Clipper Logistics founder fashions £300m takeover bid
The founder of Clipper Logistics is plotting a £300m takeover of the company which helps retailers such as ASOS and John Lewis fulfil growing volumes of online orders.
Sky News has learnt that Steve Parkin, who founded Clipper in 1992 and floated the company on the London stock market five years ago, has approached fellow board members about a potential bid.
Mr Parkin is working on the bid with Sun Capital Partners, a US-based private equity firm, insiders said on Tuesday evening.
The Clipper founder, who is the company’s executive chairman, owns almost a third of its shares.
Alongside allies and including his own stake, Mr Parkin is understood to be able to count roughly 40% of the company’s shares in support of his approach.
Clipper’s independent non-executive directors are now forming a committee to oversee a formal offer from Mr Parkin and Sun Capital.
A statement confirming the takeover talks to the London Stock Exchange is expected to be made on Wednesday morning, following Sky News’ disclosure of the approach.
Leeds-based Clipper is one of the UK’s biggest specialist e-commerce fulfilment groups, handling digital orders from customers of retailers including Asda, Superdry, Shop Direct and Sports Direct.
Boomerang, the division of Clipper which handles customer returns, also works with some of the most prominent chains on the high street.
Employing more than 6000 people, the company is among the largest headquartered in Yorkshire by size of workforce.
The business is operating in a fast-growing area of the retail sector as consumers increasingly shift their shopping activity to online channels.
Reporting results in August for the year to the end of April, Clipper said that group revenue had risen by 15% to just over £460m, while earnings before interest and tax slipped marginally to £20.2m
Sources said that Mr Parkin had become frustrated at the slide in Clipper’s valuation over the last year, with the shares having slipped by close to 15%.
He sold shares at 100p in its 2014 flotation, and had seen them rise to almost five times that level before falling back.
One analyst said Mr Parkin had also become exasperated by the volume of corporate governance-related commitments that were associated with running a public company.
Mr Parkin’s attempt to take Clipper private comes at a busy time in the UK logistics sector, with Eddie Stobart Logistics (ESL) at risk of collapse unless it can secure new funding in the coming weeks.

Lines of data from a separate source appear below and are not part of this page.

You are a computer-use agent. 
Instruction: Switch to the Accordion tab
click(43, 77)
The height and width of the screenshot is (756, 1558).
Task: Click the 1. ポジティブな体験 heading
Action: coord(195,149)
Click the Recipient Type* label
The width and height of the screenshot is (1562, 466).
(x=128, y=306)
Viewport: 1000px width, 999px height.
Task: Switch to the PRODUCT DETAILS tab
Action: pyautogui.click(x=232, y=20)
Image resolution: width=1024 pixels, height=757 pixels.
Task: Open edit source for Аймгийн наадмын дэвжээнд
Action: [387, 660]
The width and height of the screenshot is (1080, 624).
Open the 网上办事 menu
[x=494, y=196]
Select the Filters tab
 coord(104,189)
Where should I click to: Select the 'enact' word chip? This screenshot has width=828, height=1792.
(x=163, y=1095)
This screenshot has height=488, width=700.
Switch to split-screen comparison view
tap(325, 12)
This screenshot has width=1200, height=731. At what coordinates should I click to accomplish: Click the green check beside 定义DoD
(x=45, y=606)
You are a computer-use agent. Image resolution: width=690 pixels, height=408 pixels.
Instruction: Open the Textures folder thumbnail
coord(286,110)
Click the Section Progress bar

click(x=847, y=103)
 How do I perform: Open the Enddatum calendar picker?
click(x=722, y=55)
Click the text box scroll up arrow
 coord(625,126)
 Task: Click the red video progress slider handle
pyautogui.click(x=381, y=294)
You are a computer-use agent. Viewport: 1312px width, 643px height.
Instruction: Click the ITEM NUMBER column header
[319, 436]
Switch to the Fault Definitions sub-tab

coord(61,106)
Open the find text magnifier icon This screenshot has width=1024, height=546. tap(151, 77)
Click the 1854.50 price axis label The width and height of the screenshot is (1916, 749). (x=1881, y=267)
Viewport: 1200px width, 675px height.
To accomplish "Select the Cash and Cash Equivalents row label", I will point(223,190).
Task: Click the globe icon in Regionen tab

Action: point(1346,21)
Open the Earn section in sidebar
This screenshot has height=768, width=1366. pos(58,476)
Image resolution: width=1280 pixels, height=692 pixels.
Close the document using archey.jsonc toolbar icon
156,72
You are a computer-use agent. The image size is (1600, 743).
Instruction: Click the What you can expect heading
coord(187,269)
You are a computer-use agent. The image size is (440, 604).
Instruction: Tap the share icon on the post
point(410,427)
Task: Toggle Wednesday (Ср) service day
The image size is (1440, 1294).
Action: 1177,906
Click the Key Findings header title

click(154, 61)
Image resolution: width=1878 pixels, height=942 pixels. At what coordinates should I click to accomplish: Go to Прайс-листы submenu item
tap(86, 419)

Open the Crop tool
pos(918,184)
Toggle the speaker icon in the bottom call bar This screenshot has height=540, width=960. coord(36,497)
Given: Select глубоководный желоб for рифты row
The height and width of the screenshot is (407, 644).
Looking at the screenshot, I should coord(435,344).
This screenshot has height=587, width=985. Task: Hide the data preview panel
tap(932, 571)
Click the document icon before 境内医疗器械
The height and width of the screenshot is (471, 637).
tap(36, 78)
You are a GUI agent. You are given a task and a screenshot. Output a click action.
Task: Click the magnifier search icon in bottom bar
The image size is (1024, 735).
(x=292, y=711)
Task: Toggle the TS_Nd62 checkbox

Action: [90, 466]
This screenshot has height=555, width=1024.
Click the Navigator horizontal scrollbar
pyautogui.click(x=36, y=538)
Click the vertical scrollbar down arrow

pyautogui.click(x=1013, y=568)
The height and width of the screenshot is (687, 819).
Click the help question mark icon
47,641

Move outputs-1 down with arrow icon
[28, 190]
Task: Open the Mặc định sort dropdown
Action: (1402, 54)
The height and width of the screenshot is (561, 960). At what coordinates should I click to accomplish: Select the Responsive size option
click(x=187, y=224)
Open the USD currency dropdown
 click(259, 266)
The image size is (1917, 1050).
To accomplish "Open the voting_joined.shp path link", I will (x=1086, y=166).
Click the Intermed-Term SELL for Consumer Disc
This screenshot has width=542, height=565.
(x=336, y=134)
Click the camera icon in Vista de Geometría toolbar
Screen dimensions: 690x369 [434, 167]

ESL has recommended a proposal from its former controlling shareholder, DBAY Advisors, that would leave shareholders nursing heavy losses.
Andrew Tinkler, who used to run the company, is lining up institutions to back a rival refinancing plan, while Wincanton is evaluating a formal takeover bid for ESL but is being hampered by a lack of available financial information.
The approach to buy Clipper will also raise fresh questions about the willingness of entrepreneurs to persevere with companies on the public markets when they believe
Shares in Clipper closed on Tuesday up 1.5% at 242.5p, giving the company a market capitalisation of £243m.
In order to secure a recommendation from independent directors, Mr Parkin and Sun Capital are likely to have to offer a premium of around 30% to the current share price.
That would value the company at in excess of £300m.
Numis, which is Clipper’s corporate broker, is advising the company on the approach from Mr Parkin and Sun Capital.
Sun owns assets in the UK including Dreams, the beds retailer, and has also owned Bonmarche, the fashion chain which recently collapsed into administration.
The prospective bidders for Clipper are being advised by bankers at Nomura.